Screenshot grounding data
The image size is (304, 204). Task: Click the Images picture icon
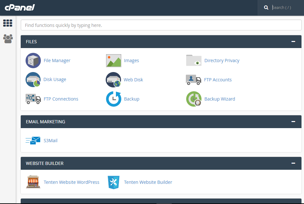tap(114, 61)
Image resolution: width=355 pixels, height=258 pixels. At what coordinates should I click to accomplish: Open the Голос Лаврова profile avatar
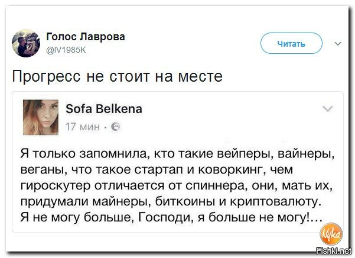pos(26,43)
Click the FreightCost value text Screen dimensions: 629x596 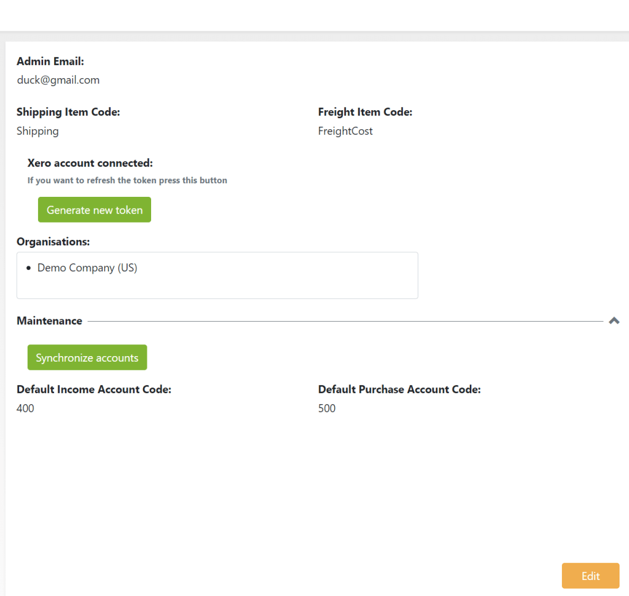tap(345, 131)
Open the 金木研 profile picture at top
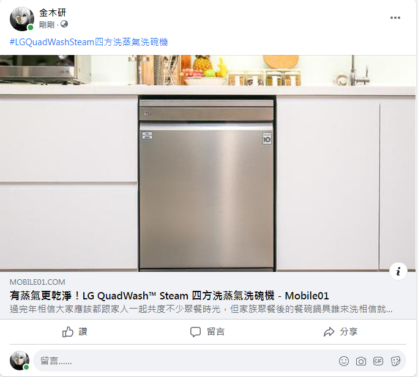Screen dimensions: 418x377 tap(22, 19)
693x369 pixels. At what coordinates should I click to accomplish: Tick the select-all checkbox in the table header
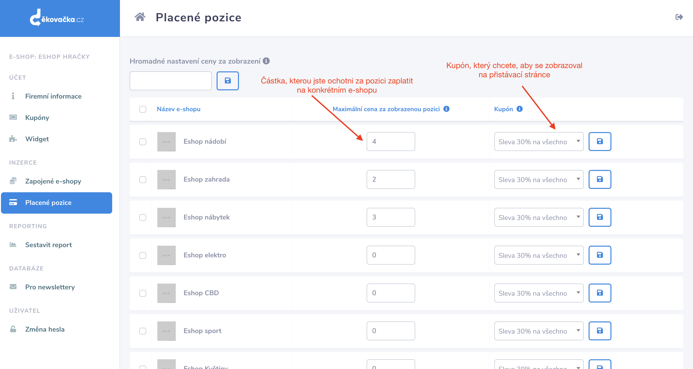(143, 109)
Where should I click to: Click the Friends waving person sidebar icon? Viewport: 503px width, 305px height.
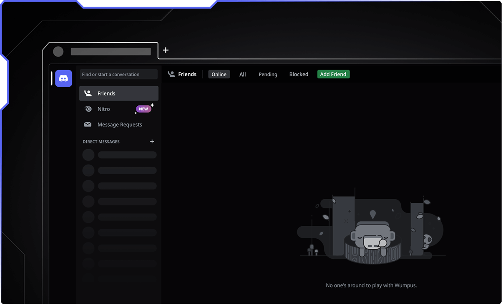click(88, 93)
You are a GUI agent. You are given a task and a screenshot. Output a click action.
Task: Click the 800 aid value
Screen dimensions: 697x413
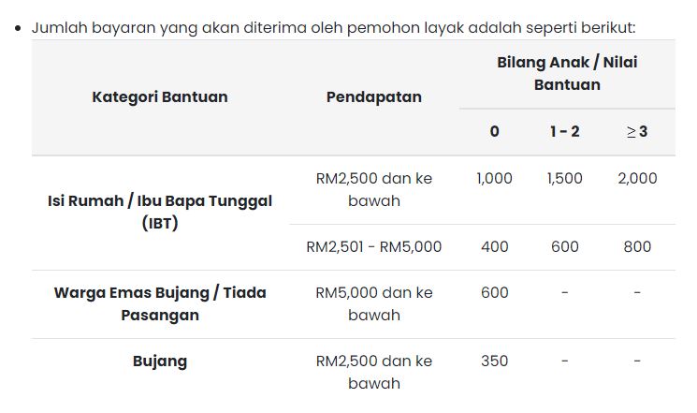tap(637, 246)
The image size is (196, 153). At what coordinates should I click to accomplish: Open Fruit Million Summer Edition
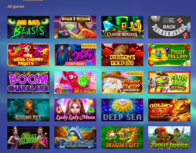(169, 55)
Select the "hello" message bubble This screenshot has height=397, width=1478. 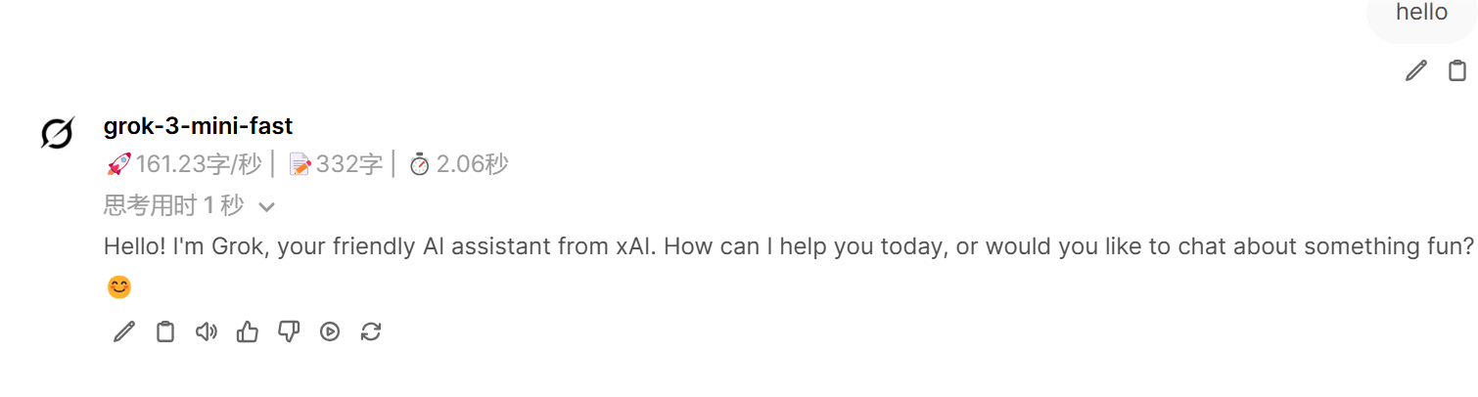tap(1421, 16)
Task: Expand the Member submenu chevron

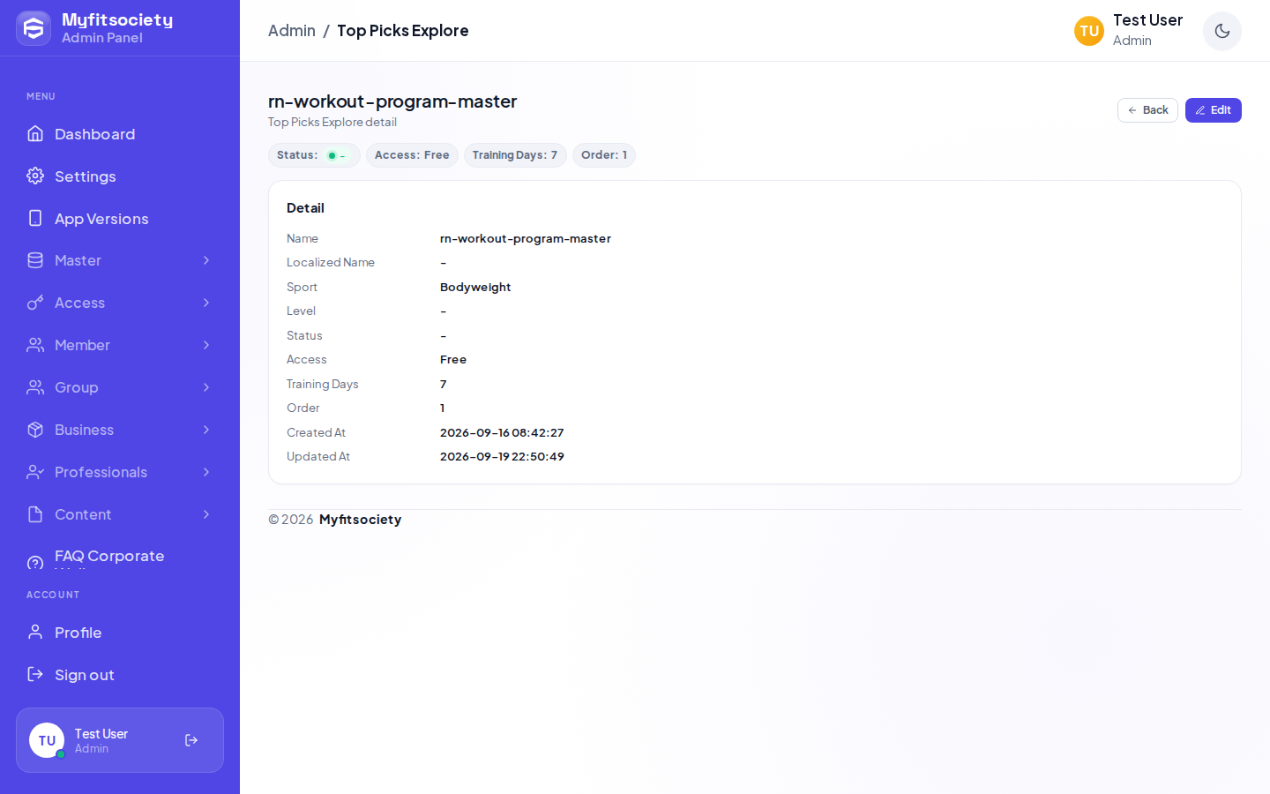Action: 206,345
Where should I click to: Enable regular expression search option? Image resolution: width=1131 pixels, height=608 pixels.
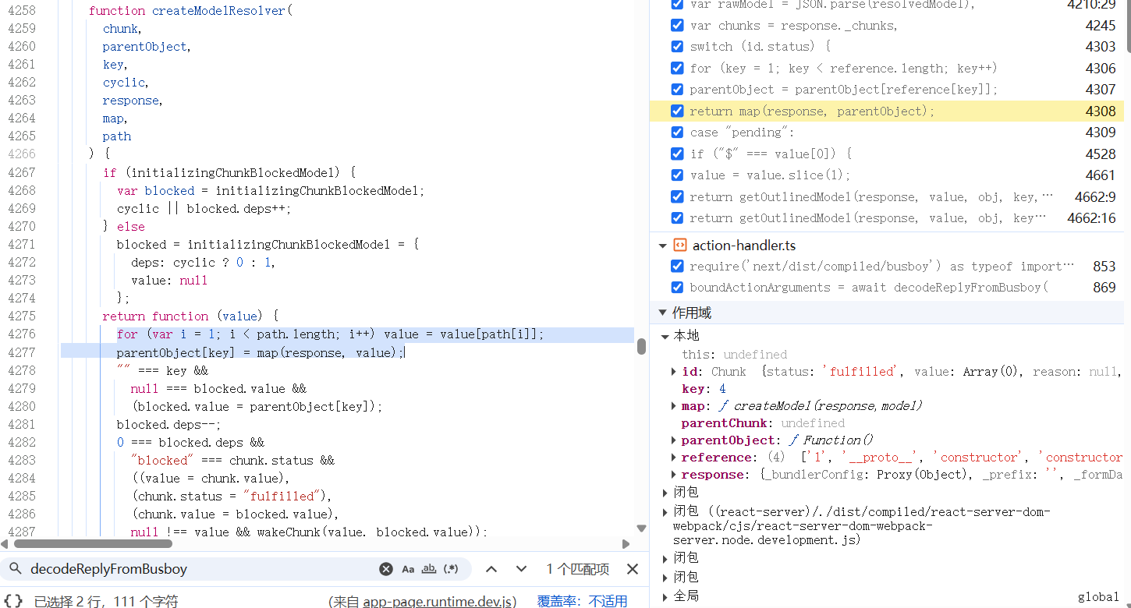(x=451, y=569)

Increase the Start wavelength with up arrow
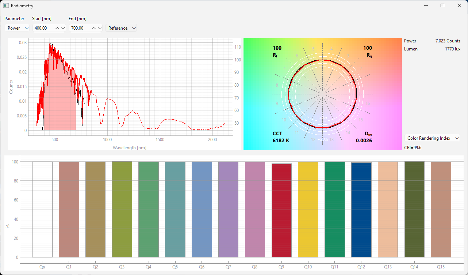(x=57, y=28)
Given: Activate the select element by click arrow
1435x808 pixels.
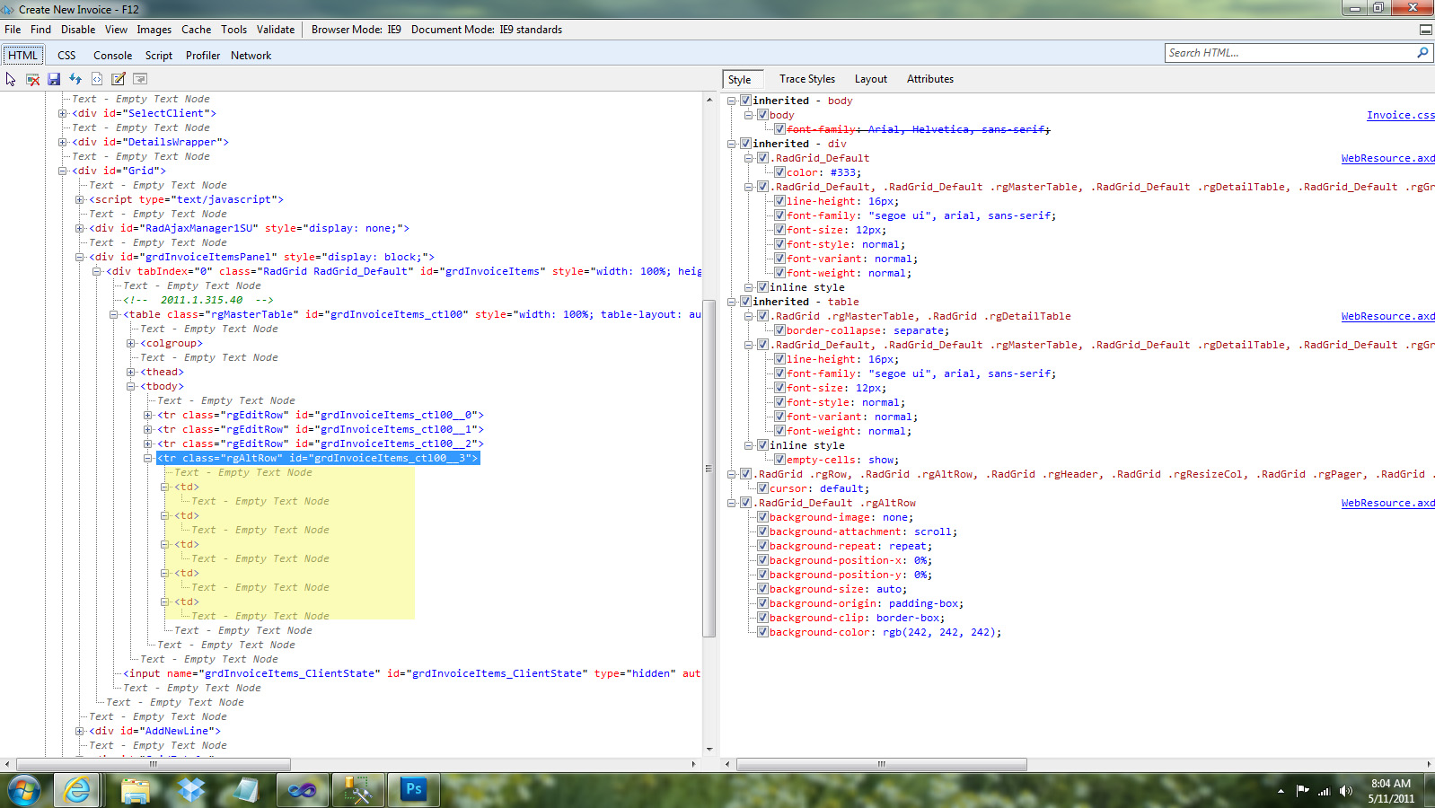Looking at the screenshot, I should (x=11, y=79).
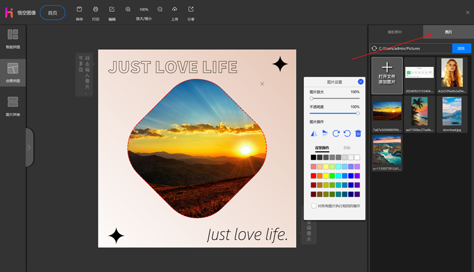Delete image with the trash icon
Screen dimensions: 474x272
358,134
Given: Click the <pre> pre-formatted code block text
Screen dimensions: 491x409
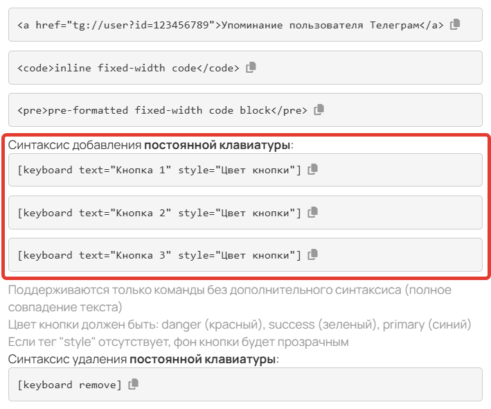Looking at the screenshot, I should [162, 110].
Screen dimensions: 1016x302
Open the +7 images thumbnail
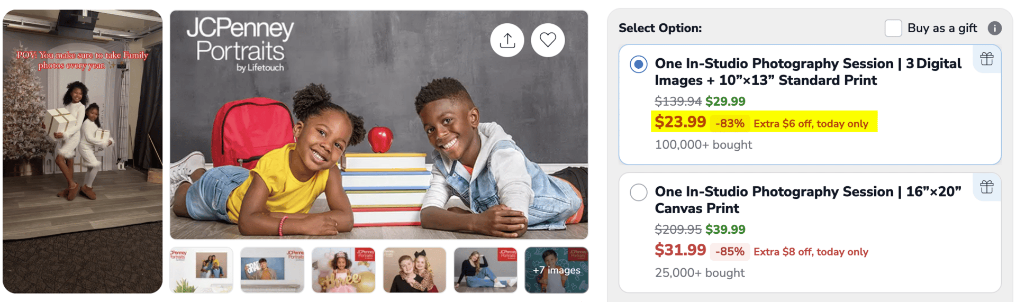(556, 270)
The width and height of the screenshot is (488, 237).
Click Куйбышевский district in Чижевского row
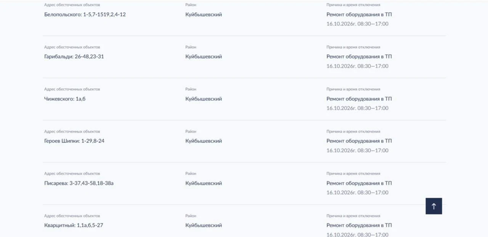[x=204, y=99]
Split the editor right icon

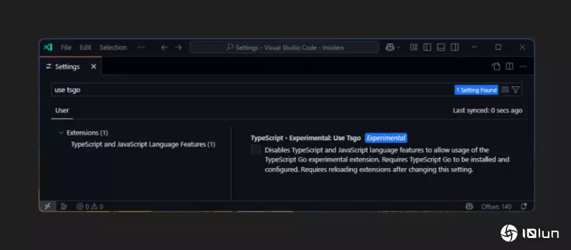coord(509,67)
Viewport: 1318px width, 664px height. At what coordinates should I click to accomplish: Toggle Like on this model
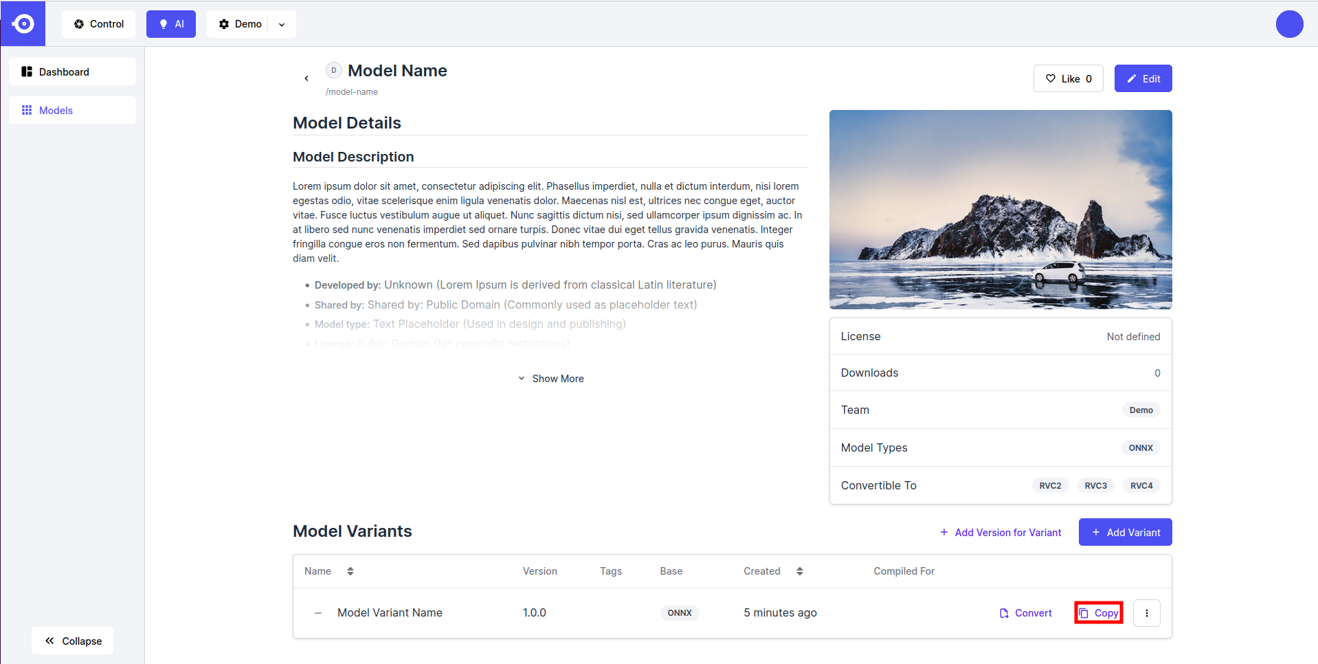(x=1068, y=78)
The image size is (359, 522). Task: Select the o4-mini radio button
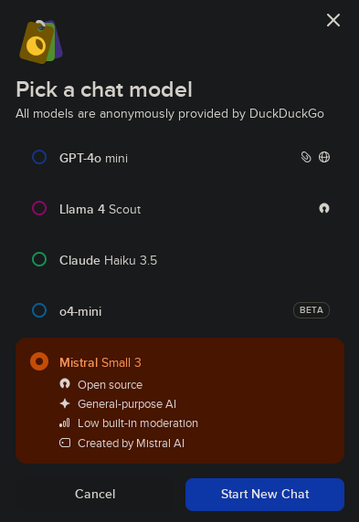click(x=39, y=310)
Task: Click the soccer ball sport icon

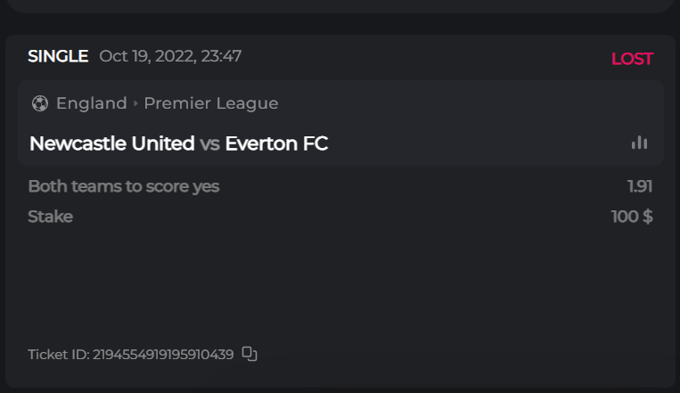Action: 39,103
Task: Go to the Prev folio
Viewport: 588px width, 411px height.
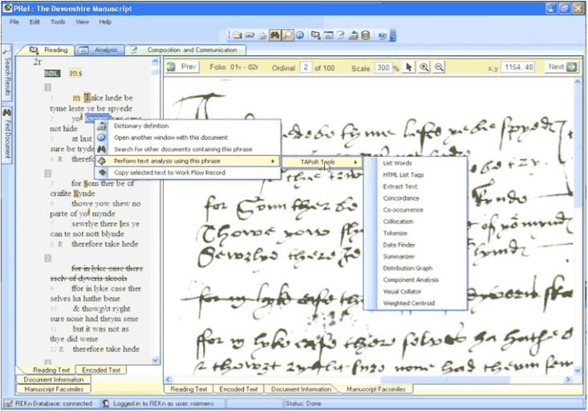Action: pyautogui.click(x=183, y=67)
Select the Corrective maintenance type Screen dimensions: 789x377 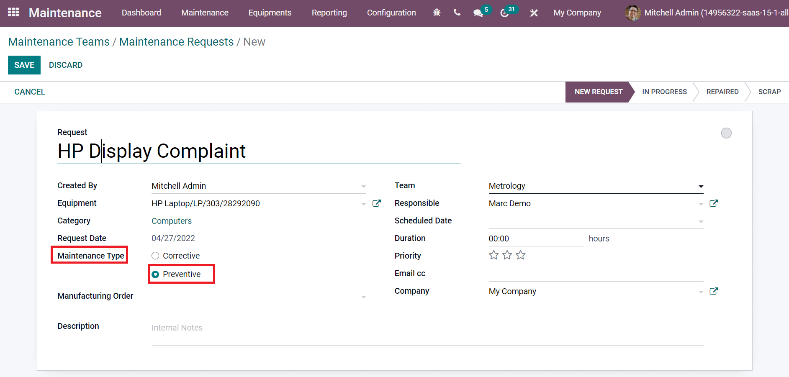click(155, 256)
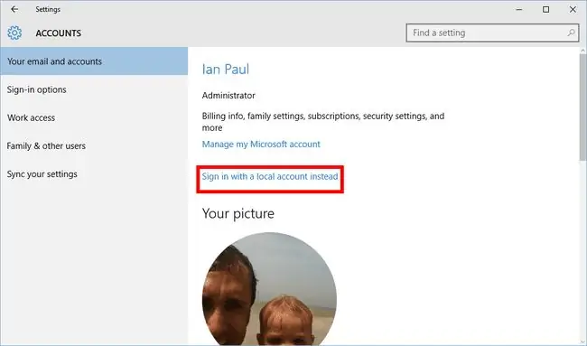The image size is (587, 346).
Task: Click the scrollbar up arrow
Action: coord(582,51)
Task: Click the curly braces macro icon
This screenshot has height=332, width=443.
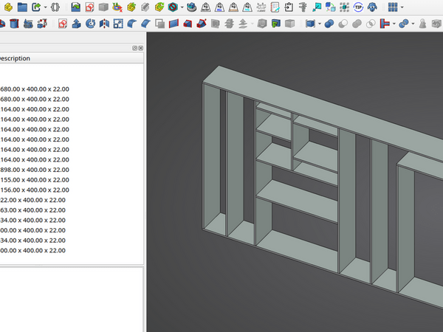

WHAT THIS TASK INVOLVES
Starting at the line where "Task: Click the curly braces macro icon" appears, restate every line through the end of the records above exactly, but omit the pictures.

TASK RESULT
Task: Click the curly braces macro icon
This screenshot has height=332, width=443.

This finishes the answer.